───── KUTIPAN TERPILIH ─────

Karena sewaktu akan meninggalkan adiknya tersebut Ki Ageng Pandanaran hanya
berpesan akan menyebarkan agama Islam di daerah ke arah selatan, maka
pengertian Ni Pandansari bahwa daerah selatan Semarang daerah yang bernama
Blimbing Segulung, disitulah kakaknya berada. Sehingga pada suatu ketika
rombongan Ni Pandansari sampailah di daerah tersebut yang ternyata perguruan
agama (pesantren) dipimpin oleh Ki Jiwaraga. Dan pada saat itulah Ni Pandansari
beserta oengikutnya memutuskan untuk diangkat sebagai murid di perguruan
tersebut, yang secara langsung dengan suka hati diterima dierima oleh Ki
Jiwaraga.
Di
sebelah timur perguruan tersebut terdapat dearah yang banyak ditumbuhi berbagai
tanaman bunga yang indah-indah, daerah tersebut terkenal dengan nama Tegal
Sekaran (sekarang sudah menjadi sawah) dan sifat seorang perempuan apalagi
masih status seorang gadis yang baru menginjak dewasa (diceritakan bahwa Ni
Pandansari adalah seorang remaja tergolong berparas cantik dan menawan) kerap
bermain dengan sesama para santri di areal tersebut dan suatu ketika bersama
kawan-kawannya membuat sayembara untuk saling menunjukkan kemahirannya membuat
sumber mata air dan siapa yang berhasil akan mendapat anugerah. Ternyata semua
kawan-kawannya tidak berhasil memenangkan sayembara tersebut, sehingga Ni
Pandansari menancapkan kerisnya (Bhs Jawa: CIS atau Keris Kecil) di tanah
sehingga berkat kekuasaan Allah, munculah sumber/mata air di lokasi dimana
keris tersebut ditancapkan dan kelak sumber mata air tersebut bernama Sendang
Sebrayat atau juga disebut juga Sendang Sebrayut. Karena dari sumber
air tersebut bisa dimanfaatkan untuk keperluan mandi cuci, untuk pengairan
sawah/tegalan bahkan konon apabila keluarga yang sudah lama belum memiliki
keturunan (anak) air dari sumber tersebut bisa digunakana untuk sarat
memperoleh keturunan (atas seijin Allah).

───── CATATAN TERSEDIA ─────

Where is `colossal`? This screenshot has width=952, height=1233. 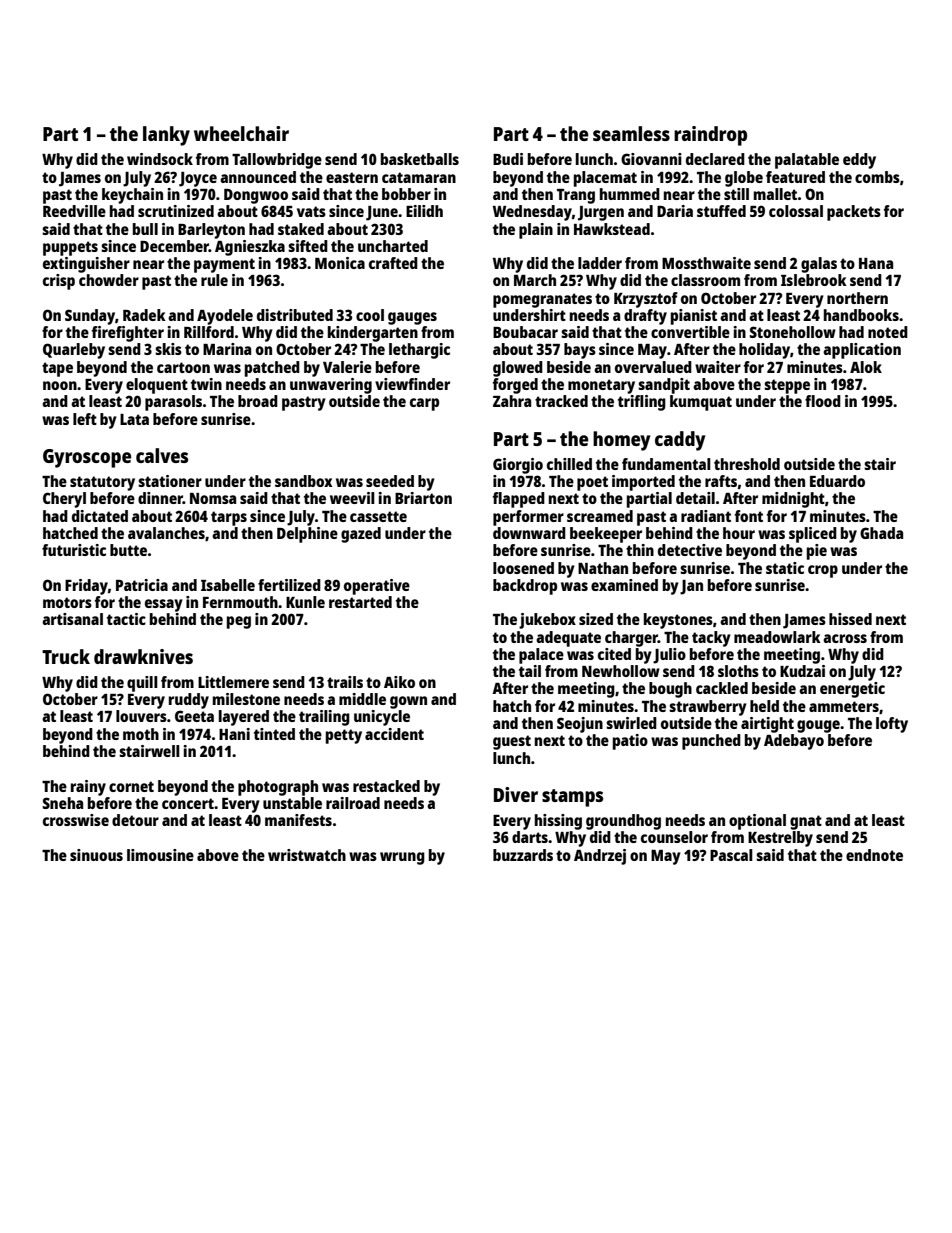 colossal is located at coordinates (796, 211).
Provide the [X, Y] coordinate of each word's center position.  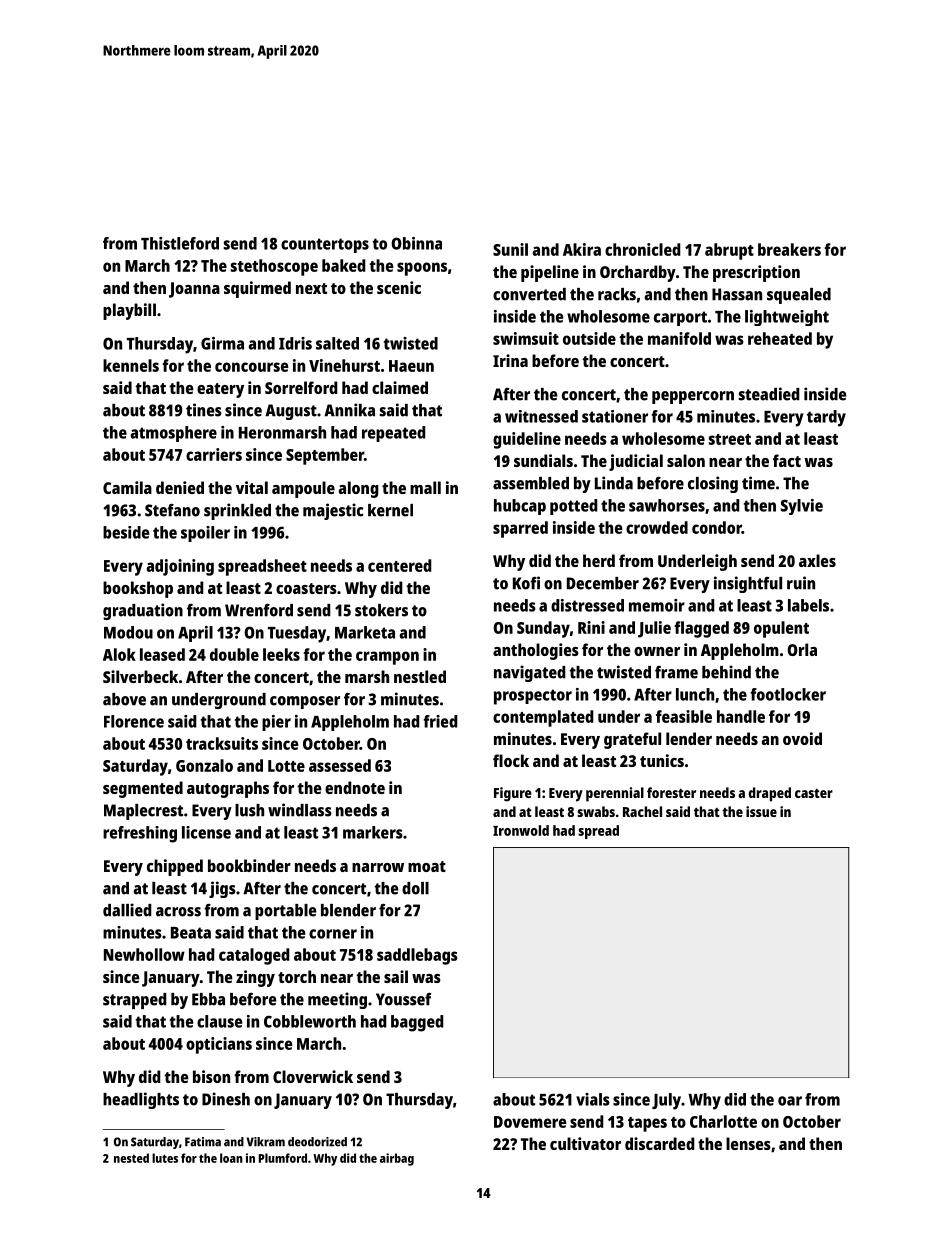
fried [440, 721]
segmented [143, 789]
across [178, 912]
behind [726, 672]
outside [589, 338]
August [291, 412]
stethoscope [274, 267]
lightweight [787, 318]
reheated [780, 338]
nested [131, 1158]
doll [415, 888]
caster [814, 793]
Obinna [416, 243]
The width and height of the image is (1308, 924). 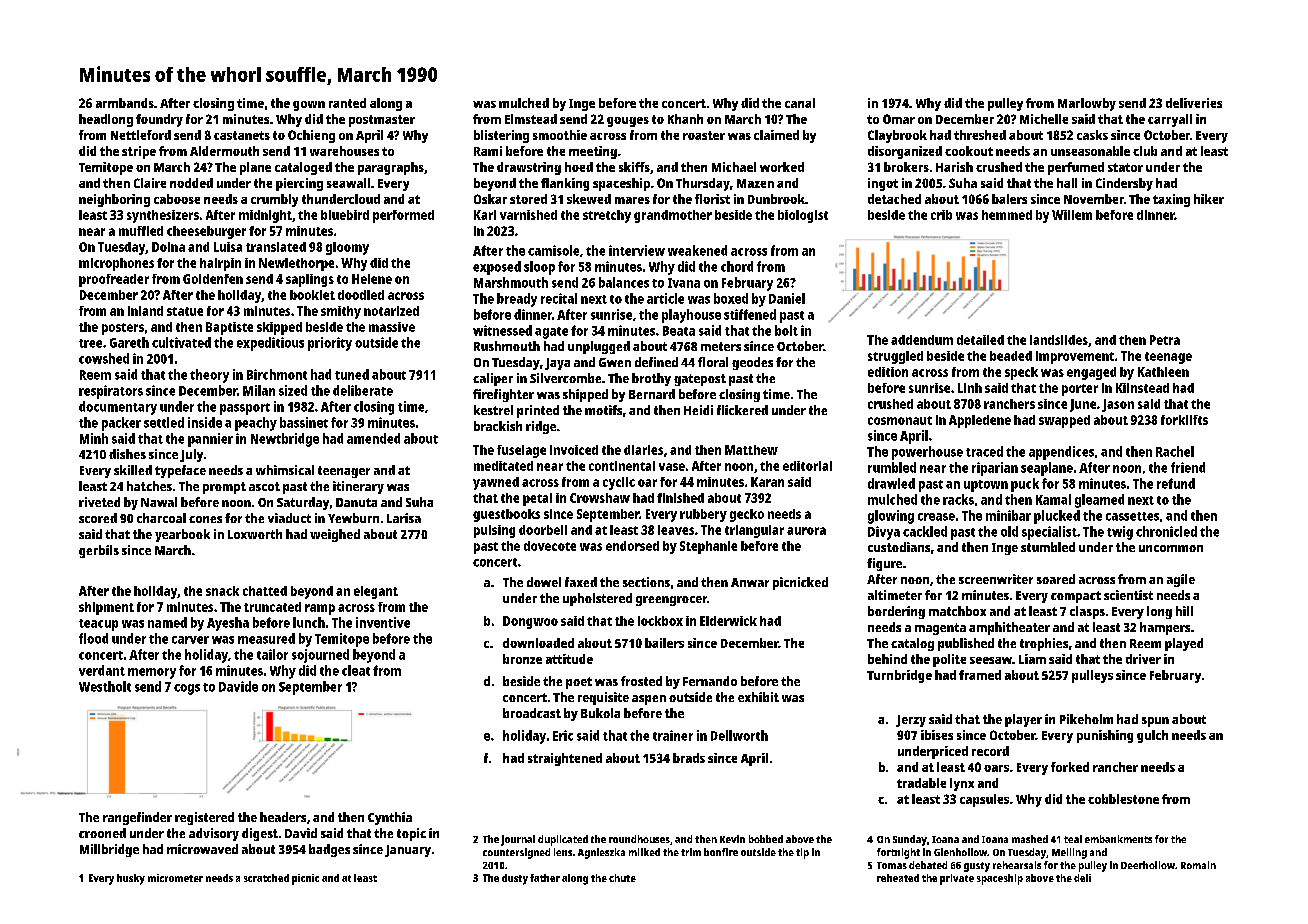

─────
───── CATATAN TERSEDIA ─────

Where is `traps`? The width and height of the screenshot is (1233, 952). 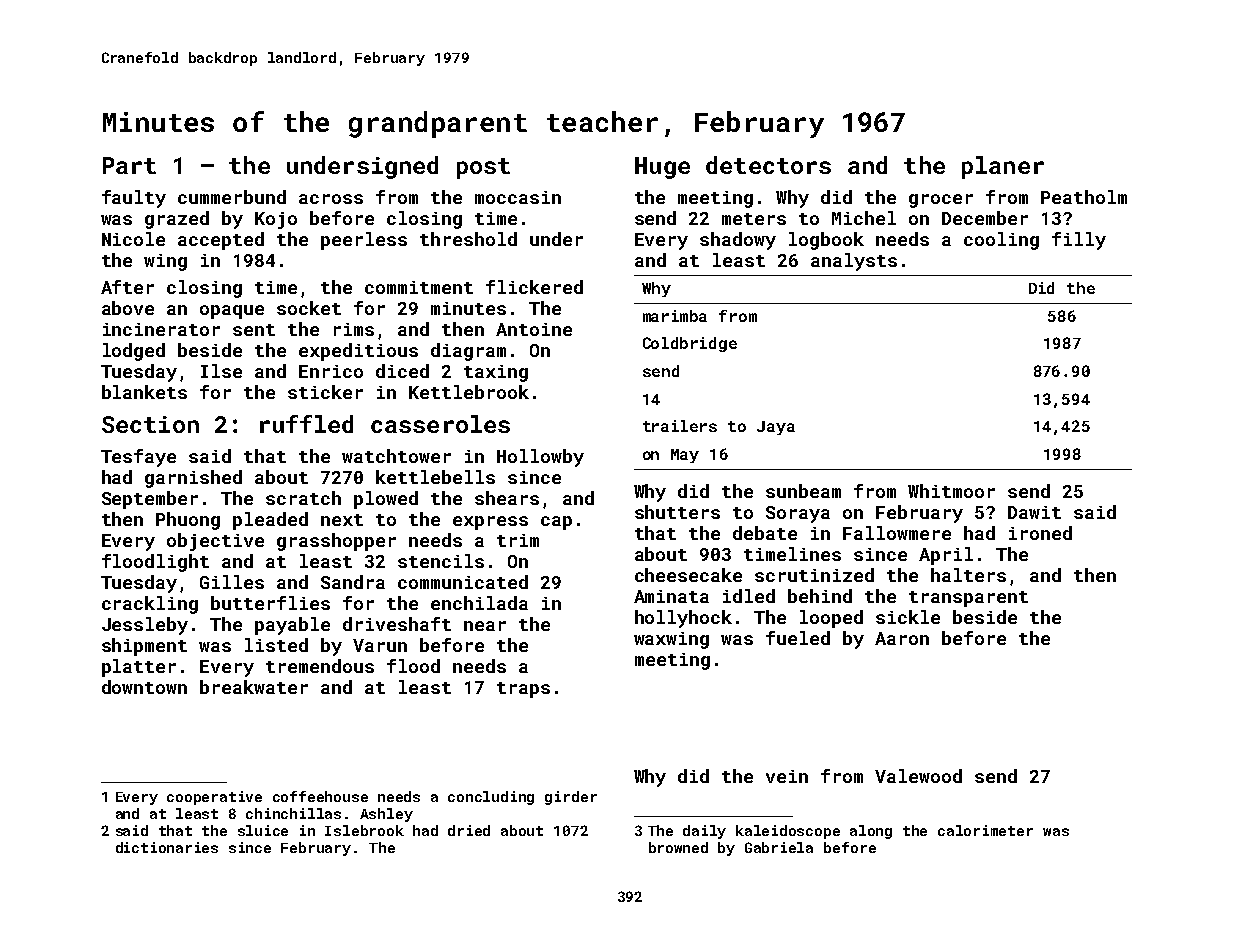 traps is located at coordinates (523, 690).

─────

## PERINTAH 1
Ringkas paragraf pada kutipan tentang Ni Pandansari yang diawali "Karena sewaktu akan meninggalkan adiknya" menjadi daftar poin, tanpa menghilangkan fakta utamanya.
## PERINTAH 2
Sajikan sebagai daftar bernomor baris-baris dalam catatan, mulai dari baris yang memuat "stethoscope [274, 267]" sampai baris yang memuat "The width and height of the image", tanpa baris kosong. Gambar tidak perlu disertakan.

## JAWABAN BENAR 1
- Saat meninggalkan adiknya, Ki Ageng Pandanaran hanya berpesan akan menyebarkan agama Islam ke arah selatan.
- Ni Pandansari mengira kakaknya berada di Blimbing Segulung, daerah di selatan Semarang.
- Rombongan Ni Pandansari tiba di sana dan mendapati sebuah pesantren yang dipimpin Ki Jiwaraga.
- Ni Pandansari dan pengikutnya memutuskan menjadi murid di pesantren itu.
- Ki Jiwaraga menerima mereka dengan senang hati.

## JAWABAN BENAR 2
1. stethoscope [274, 267]
2. lightweight [787, 318]
3. reheated [780, 338]
4. nested [131, 1158]
5. doll [415, 888]
6. caster [814, 793]
7. Obinna [416, 243]
8. The width and height of the image is (1308, 924). 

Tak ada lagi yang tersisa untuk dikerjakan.